Stored data:
---*---

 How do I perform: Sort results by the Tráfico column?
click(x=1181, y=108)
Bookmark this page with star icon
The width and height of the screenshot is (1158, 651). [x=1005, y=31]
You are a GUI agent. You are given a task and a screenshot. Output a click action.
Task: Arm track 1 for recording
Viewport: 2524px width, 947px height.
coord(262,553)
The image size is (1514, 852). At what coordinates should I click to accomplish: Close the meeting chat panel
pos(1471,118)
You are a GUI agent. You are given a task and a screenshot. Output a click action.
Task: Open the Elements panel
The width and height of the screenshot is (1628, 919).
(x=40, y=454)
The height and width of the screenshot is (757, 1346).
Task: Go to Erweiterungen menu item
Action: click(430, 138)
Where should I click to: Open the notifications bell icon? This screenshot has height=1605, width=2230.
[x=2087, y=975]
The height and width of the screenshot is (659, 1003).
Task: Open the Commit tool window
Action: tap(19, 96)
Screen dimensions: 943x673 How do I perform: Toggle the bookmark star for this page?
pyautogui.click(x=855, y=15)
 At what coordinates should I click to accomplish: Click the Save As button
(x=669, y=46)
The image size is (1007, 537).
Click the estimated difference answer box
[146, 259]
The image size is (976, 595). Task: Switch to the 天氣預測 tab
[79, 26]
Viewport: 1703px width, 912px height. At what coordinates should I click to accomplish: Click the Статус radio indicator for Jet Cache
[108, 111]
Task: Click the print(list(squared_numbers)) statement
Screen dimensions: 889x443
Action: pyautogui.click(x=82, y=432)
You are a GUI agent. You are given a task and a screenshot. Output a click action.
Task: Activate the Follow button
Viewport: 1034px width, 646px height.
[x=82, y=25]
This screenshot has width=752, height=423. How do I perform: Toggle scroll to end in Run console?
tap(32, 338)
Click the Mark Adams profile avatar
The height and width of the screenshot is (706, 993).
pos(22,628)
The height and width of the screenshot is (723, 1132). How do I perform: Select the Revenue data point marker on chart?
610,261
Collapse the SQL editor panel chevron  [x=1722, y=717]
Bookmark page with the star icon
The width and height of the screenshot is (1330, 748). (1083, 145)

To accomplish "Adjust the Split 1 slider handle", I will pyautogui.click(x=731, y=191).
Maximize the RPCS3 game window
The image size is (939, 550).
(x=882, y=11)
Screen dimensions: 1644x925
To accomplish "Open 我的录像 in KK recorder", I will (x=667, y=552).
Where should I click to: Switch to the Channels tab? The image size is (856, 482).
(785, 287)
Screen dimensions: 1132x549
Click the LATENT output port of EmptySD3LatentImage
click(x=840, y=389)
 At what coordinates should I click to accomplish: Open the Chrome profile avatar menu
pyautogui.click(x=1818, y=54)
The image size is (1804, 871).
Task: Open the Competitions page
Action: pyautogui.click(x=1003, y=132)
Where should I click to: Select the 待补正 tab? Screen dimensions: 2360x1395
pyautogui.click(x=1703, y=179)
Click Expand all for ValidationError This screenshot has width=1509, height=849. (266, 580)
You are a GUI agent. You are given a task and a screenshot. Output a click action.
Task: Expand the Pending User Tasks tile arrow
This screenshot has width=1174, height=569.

---*---

What is expected:
Each line above where the word "Expand" occurs should be copied out.

Solution for this task:
Click Expand all for ValidationError This screenshot has width=1509, height=849. (266, 580)
Task: Expand the Pending User Tasks tile arrow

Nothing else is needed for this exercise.